Despite not being a part of the Canadian school curriculum, stories of horrific physical, sexual and emotional abuse have been painfully shared within Indigenous communities for decades. In addition to the 215 bodies in Kamloops, the remains of another 35 children have been discovered in an unmarked burial site at the site of the former residential school located on the Muskowekwan First Nation in Saskatchewan. With widespread stories of abuse and numerous witness accounts from Elders, a number of organizations and individuals are now petitioning the government to investigate all sites of former residential schools in Canada.
“We are calling on the federal government to recognize what has happened, be part of the process and help us uncover the truth so we can move forward and continue to heal,” shared Chief George Cote.
Canada’s first prime minister, Sir John A. Macdonald, who is commonly known as the “father of confederation” was also one of the founders of the network of residential schools for First Nation, Inuit and Metis children that aimed to strategically remove children from their homes and use inhumane methods to punish them for speaking their language or practicing their culture.
According to reports from the Truth and Reconciliation Commission of Canada (TRC) – a body mandated to tell the truth about residential schools in Canada, in addition to forcing children into hard labour and enduring all forms of abuse from both priests and nuns, many children were reportedly malnourished, underfed, and sometimes used as test subjects in so-called scientific studies. Many of the residential school children’s deaths were never documented and of those that were, the cause of death was often not shared with next of kin.

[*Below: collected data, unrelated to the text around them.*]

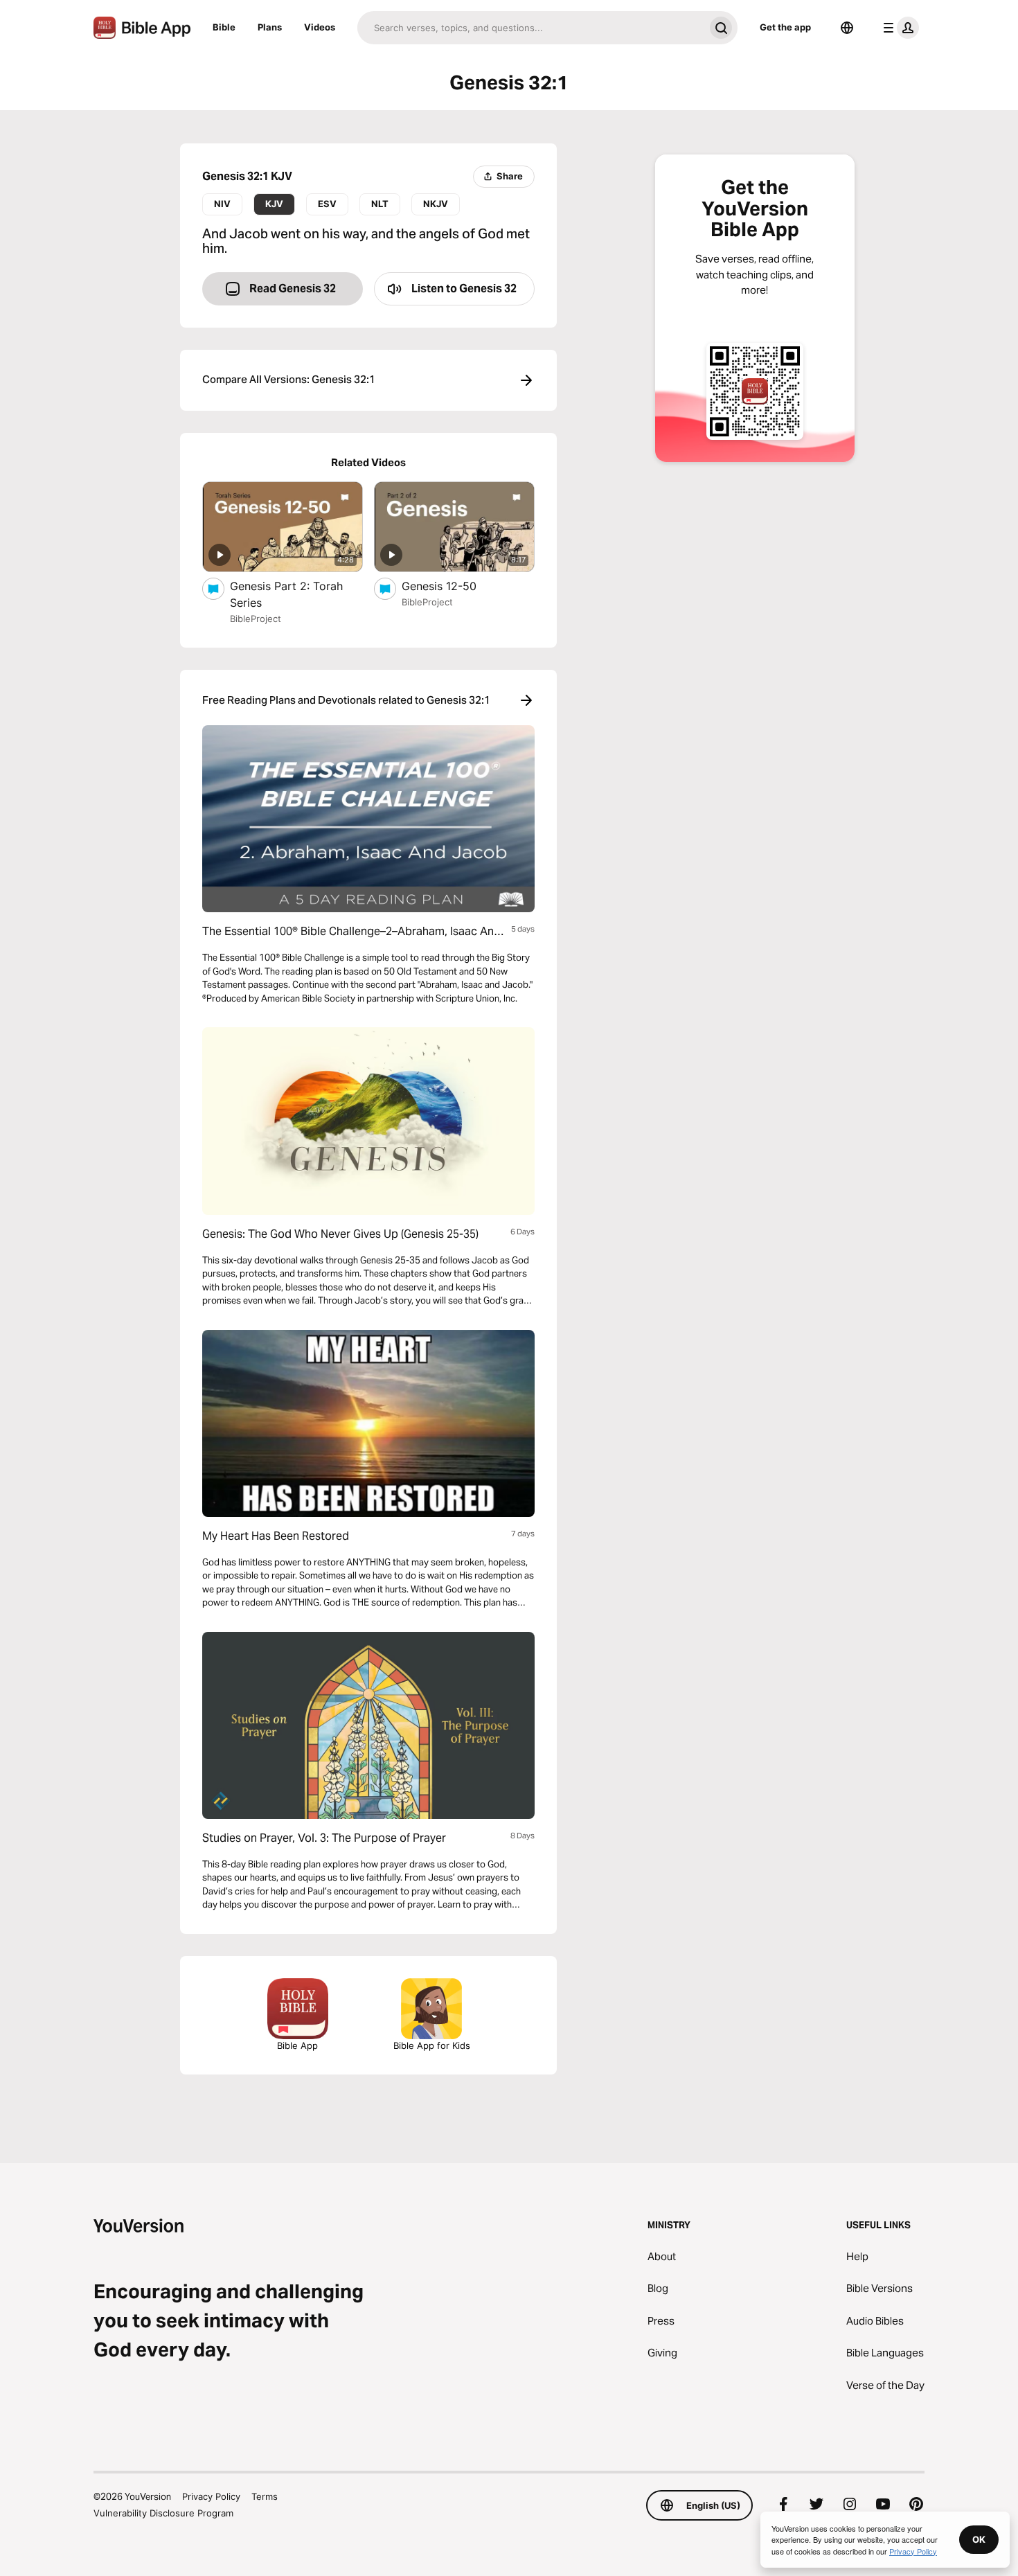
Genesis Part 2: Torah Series (286, 594)
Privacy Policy (211, 2496)
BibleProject (255, 618)
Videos (319, 27)
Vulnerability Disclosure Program (163, 2513)
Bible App (297, 2045)
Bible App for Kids (431, 2045)
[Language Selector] (847, 28)
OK (978, 2539)
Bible (224, 27)
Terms (264, 2496)
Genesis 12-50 (452, 585)
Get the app (785, 27)
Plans (270, 27)
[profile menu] (898, 28)
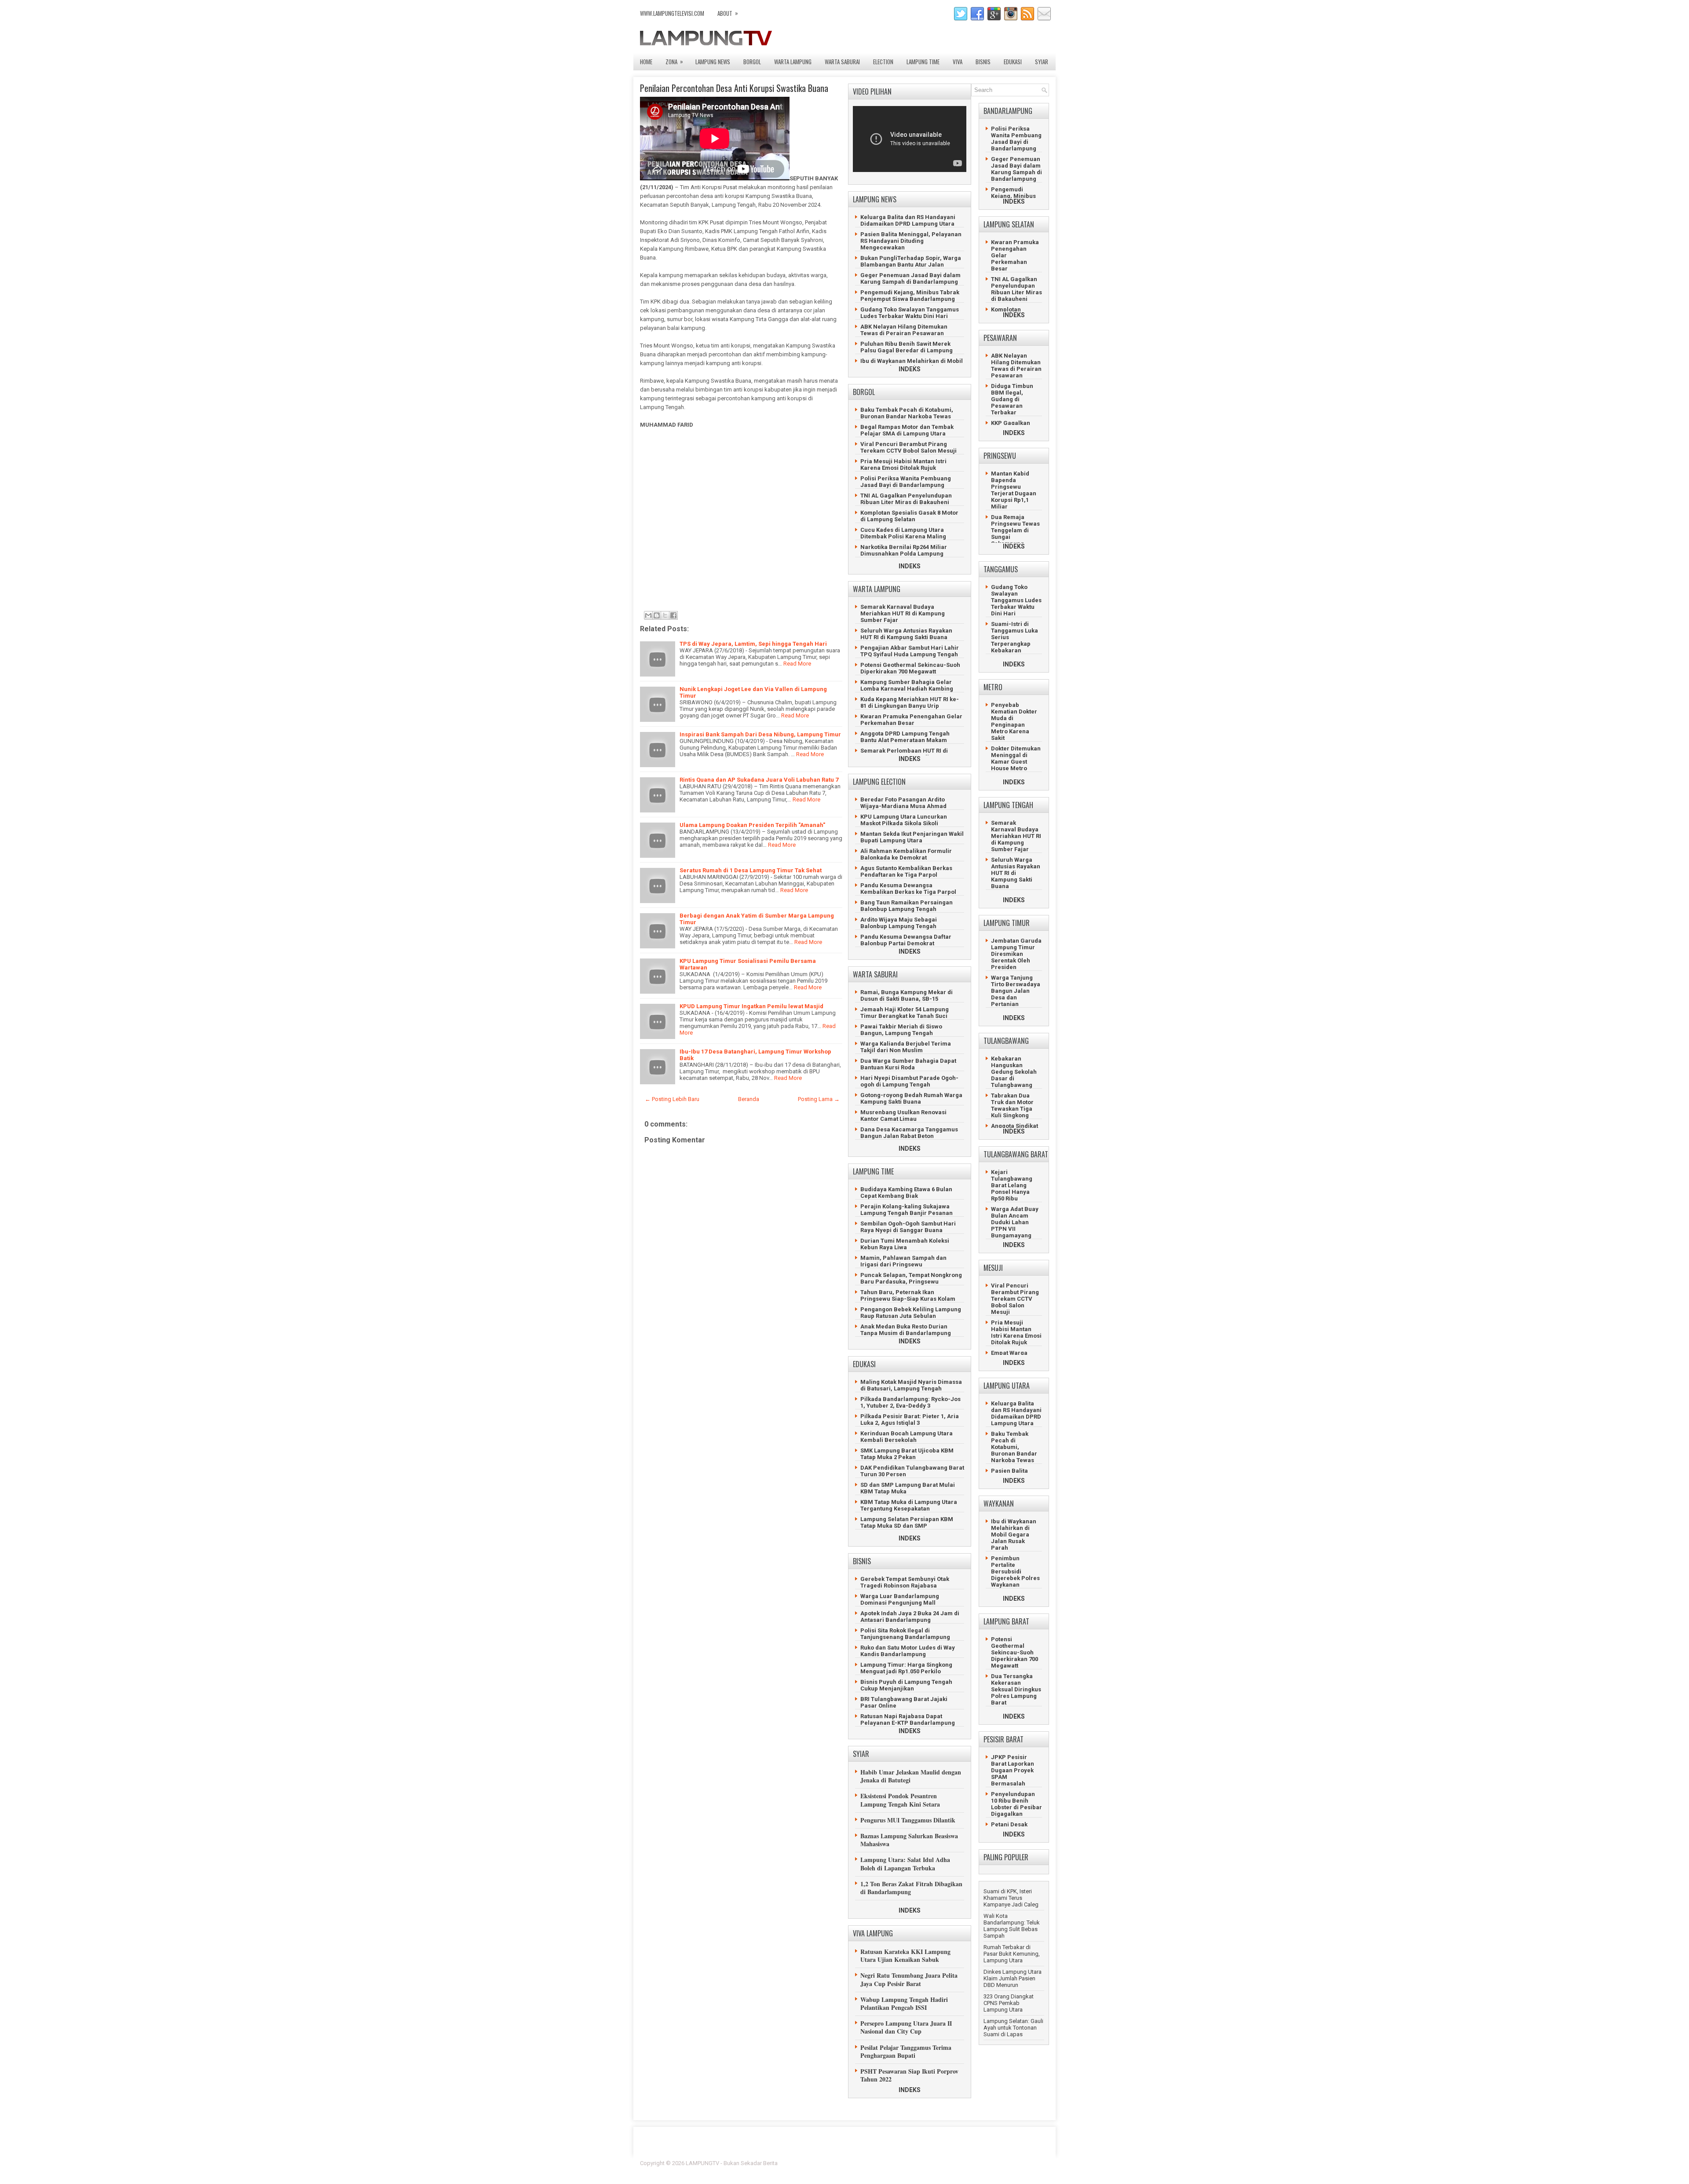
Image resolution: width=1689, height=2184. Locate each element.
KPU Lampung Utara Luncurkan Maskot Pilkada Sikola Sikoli (903, 820)
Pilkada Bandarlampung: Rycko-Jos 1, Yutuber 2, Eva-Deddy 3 (910, 1402)
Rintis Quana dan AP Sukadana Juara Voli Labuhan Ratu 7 (759, 779)
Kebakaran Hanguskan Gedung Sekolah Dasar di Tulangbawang (1014, 1071)
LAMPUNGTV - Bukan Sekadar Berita (732, 2163)
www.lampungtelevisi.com (672, 13)
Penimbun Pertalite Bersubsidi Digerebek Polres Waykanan (1015, 1571)
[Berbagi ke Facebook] (673, 615)
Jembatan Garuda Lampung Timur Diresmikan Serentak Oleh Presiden (1016, 953)
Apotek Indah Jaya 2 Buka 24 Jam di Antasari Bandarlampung (909, 1616)
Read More (797, 663)
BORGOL (752, 61)
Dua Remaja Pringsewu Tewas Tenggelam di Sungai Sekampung (1015, 530)
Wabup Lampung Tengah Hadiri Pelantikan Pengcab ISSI (904, 2003)
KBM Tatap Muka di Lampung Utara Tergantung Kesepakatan (908, 1505)
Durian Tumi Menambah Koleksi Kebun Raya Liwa (904, 1244)
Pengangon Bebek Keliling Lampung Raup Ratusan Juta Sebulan (910, 1312)
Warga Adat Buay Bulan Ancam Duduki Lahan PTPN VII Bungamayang (1014, 1222)
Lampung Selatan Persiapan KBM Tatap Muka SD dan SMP (906, 1522)
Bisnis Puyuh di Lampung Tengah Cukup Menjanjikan (906, 1685)
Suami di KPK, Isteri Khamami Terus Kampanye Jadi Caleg (1010, 1898)
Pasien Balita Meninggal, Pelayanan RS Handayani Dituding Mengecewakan (910, 241)
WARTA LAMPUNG (793, 61)
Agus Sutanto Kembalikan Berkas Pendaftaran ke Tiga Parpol (906, 871)
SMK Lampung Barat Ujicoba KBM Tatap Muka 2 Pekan (907, 1453)
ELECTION (883, 61)
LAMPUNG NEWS (712, 61)
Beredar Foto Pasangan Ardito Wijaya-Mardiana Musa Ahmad (903, 802)
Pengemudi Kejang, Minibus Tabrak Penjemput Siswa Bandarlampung (909, 295)
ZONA (674, 61)
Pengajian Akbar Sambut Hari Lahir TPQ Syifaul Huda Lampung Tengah (909, 651)
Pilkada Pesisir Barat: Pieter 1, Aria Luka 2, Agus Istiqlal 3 (909, 1419)
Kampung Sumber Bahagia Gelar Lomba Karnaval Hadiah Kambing (906, 685)
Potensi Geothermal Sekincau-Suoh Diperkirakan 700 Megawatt (910, 668)
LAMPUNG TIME (923, 61)
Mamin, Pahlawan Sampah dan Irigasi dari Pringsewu (903, 1261)
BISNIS (983, 61)
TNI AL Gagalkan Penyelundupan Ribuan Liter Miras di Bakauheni (906, 498)
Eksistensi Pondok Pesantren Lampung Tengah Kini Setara (900, 1799)
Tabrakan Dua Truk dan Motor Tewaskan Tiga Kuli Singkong (1012, 1105)
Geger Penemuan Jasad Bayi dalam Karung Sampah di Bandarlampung (910, 278)
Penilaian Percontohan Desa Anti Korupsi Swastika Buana (734, 88)
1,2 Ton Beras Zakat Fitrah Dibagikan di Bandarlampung (911, 1887)
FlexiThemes (952, 2162)
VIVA (957, 61)
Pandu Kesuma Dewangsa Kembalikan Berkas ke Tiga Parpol (908, 888)
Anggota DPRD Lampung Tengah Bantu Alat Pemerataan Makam (905, 736)
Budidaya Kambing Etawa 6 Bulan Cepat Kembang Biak (906, 1192)
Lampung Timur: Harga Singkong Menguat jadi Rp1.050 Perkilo (906, 1668)
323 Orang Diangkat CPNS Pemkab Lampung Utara (1008, 2003)
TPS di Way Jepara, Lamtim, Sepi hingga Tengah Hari (753, 643)
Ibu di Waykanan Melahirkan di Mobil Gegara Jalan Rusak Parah (911, 364)
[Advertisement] (739, 523)
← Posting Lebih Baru (672, 1099)
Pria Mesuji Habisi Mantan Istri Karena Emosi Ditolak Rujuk (903, 464)
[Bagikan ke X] (665, 615)
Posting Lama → (819, 1099)
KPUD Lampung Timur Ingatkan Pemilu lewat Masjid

An excerpt from the eBook entitled, Shattering the Silence, The Hidden History of Residential Schools in Saskatchewan, prepared by Shuana Niessen for the Faculty of Education, University of Regina, details interviews with survivors from the Kamsack area:
Elaine Durocher found the first day at the Roman Catholic school in Kamsack, Saskatchewan, to be overwhelming.
“As soon we entered the residential school, the abuse started right away. We were taken up to a dormitory, stripped. Our hair was sprayed.… They put oxfords on our feet, ’cause I know my feet hurt. They put dresses on us. And were made, we were always praying, we were always on our knees. We were told we were little, stupid savages, and that they had to educate us.”
Durocher felt that she received no meaningful education at the school. Rather, she learned the tools for a life on the fringes of society in the sex trade.
“They were there to discipline you, teach you, beat you, rape you, molest you, but I never got an education.”
During an interview on Feb. 18, 1992, William Whitehawk of Kamsack recalled priests who were sexually active, in two cases with schoolboys, and in one with Indian women on the reserve near St. Philip’s school. At the Community Hearing in Key First Nation, Saskatchewan, in 2012, Whitehawk said he was glad that he disclosed his abuse.
“I don’t regret it because it taught me something. It taught me to talk about truth, about me, to be honest about who I am…I am very proud of who I am today. It took me a long time, but I’m there. And what I have, my values and belief systems are mine and no one is going to impose theirs on me. And no one today is going to take advantage of me, man or woman, the government or the RCMP, because I have a voice today. I can speak for me and no one can take that away.”
A report entitled, The Residential School System, By Erin Hanson (2009), with updates and revisions by Daniel P. Gamez & Alexa Manuel (September 2020) detailed the following conclusions regarding the ongoing impact of residential schools in Canada:
“The residential school system is viewed by much of the Canadian public as part of a distant past, disassociated from today’s events. In many ways, this is a misconception. The last residential school did not close its doors until 1996, and many of the leaders, teachers, parents, and grandparents of today’s Indigenous communities are residential school Survivors. Although residential schools have closed, their effects remain ongoing for both Survivors and their descendants who now share in the intergenerational effects of transmitted personal trauma and loss of language, culture, traditional teachings, and mental/spiritual wellbeing.”